Opinions expressed by Entrepreneur contributors are their own.
Return on Investment (ROI). It’s what every brand wants from its franchise digital marketing dollar — money that’s often begrudgingly spent even though most brand leaders know they need to budget for it. Still, doing so isn’t like allocating money for research and development or human resources, where cost can be more easily measured against return. Now more than ever, digital marketing is a nuanced tool that can add tremendous value to a brand name.
For the same reason, it can leave investors feeling like they aren’t getting their money’s worth. So, how do you measure its value? What criteria do you use, and how focused should you be in determining your franchise’s digital marketing ROI? Well, a lot depends on, well, a lot.
The right partnership
Getting a good read on your franchise marketing ROI should always start with establishing a clear and consistent baseline against which it can be measured. It should account for external factors that may impact a campaign’s success, like weather, seasonal trends, economic pressures (think pandemic) and more. Perhaps most importantly, it should consider the skill and experience of the person or the team doing its monitoring and measuring.

● Information provided
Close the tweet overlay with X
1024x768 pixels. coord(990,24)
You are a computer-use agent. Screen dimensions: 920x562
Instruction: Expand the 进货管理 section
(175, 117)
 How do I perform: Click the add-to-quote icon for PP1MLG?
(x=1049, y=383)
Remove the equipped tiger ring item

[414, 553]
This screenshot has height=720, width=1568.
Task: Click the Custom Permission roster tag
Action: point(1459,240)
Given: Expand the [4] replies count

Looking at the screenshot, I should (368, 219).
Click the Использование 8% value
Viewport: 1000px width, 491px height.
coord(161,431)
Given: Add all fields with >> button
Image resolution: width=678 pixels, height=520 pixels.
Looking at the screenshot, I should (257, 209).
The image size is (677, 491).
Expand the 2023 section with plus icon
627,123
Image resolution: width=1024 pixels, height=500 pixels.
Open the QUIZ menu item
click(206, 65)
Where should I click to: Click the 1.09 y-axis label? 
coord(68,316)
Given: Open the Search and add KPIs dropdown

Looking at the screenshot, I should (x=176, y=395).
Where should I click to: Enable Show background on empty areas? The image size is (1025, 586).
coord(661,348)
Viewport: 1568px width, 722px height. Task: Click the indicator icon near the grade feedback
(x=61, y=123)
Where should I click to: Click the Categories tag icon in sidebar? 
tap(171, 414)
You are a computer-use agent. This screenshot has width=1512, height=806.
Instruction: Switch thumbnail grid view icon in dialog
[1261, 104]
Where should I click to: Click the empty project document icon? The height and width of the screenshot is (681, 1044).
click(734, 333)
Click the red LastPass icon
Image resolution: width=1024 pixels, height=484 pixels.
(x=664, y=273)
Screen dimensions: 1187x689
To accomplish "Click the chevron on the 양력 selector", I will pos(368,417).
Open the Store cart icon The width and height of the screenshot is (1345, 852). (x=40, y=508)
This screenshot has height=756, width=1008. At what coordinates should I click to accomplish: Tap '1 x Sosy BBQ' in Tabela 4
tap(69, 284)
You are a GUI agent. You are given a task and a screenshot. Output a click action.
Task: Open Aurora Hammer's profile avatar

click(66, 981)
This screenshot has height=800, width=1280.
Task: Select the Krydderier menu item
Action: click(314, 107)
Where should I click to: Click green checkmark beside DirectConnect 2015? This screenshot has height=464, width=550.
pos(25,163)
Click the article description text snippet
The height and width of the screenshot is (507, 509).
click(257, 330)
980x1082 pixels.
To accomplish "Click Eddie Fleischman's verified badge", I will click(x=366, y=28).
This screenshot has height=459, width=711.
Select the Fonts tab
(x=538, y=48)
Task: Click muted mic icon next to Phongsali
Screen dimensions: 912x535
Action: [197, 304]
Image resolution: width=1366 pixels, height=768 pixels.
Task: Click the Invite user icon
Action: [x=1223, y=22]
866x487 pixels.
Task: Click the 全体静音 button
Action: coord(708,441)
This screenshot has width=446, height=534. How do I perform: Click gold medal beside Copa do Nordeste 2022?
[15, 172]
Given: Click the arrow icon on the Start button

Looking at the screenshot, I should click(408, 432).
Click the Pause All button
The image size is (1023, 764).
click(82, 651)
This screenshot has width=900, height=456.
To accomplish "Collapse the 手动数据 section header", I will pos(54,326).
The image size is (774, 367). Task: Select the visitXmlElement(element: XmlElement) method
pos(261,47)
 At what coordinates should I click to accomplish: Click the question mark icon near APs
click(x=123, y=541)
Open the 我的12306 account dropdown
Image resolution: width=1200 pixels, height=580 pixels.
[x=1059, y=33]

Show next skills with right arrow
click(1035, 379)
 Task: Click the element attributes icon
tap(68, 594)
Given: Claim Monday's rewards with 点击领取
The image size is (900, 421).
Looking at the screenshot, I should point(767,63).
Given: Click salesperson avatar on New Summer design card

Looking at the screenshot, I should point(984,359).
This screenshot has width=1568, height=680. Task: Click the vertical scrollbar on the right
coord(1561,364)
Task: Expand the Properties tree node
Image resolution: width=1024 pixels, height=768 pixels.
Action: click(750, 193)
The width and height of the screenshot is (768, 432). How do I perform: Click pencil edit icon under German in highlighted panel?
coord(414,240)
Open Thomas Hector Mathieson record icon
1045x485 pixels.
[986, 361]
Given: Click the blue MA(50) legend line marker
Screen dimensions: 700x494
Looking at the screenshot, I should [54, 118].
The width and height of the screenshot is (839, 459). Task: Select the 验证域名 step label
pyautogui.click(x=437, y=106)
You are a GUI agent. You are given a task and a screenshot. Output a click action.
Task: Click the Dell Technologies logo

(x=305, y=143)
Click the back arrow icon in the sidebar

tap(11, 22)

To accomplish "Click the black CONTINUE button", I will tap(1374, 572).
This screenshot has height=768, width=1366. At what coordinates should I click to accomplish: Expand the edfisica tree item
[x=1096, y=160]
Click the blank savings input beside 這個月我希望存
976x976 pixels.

● Aim of the task
For each statement, answer yes or no on whether it agrees with the article on franchise digital marketing ROI, and quote the article's deciding words. 1. Measuring franchise marketing ROI should begin with setting a baseline. 2. Digital marketing cost is as easy to measure against return as research and development spending. 3. Weather is one of the external factors a baseline should account for. The entries have no connection to the article on franchise digital marketing ROI.

● Solution to this task
1. Yes: "Getting a good read on your franchise marketing ROI should always start with establishing a clear and consistent baseline against which it can be measured."
2. No: "doing so isn’t like allocating money for research and development or human resources, where cost can be more easily measured against return."
3. Yes: "like weather, seasonal trends, economic pressures (think pandemic) and more."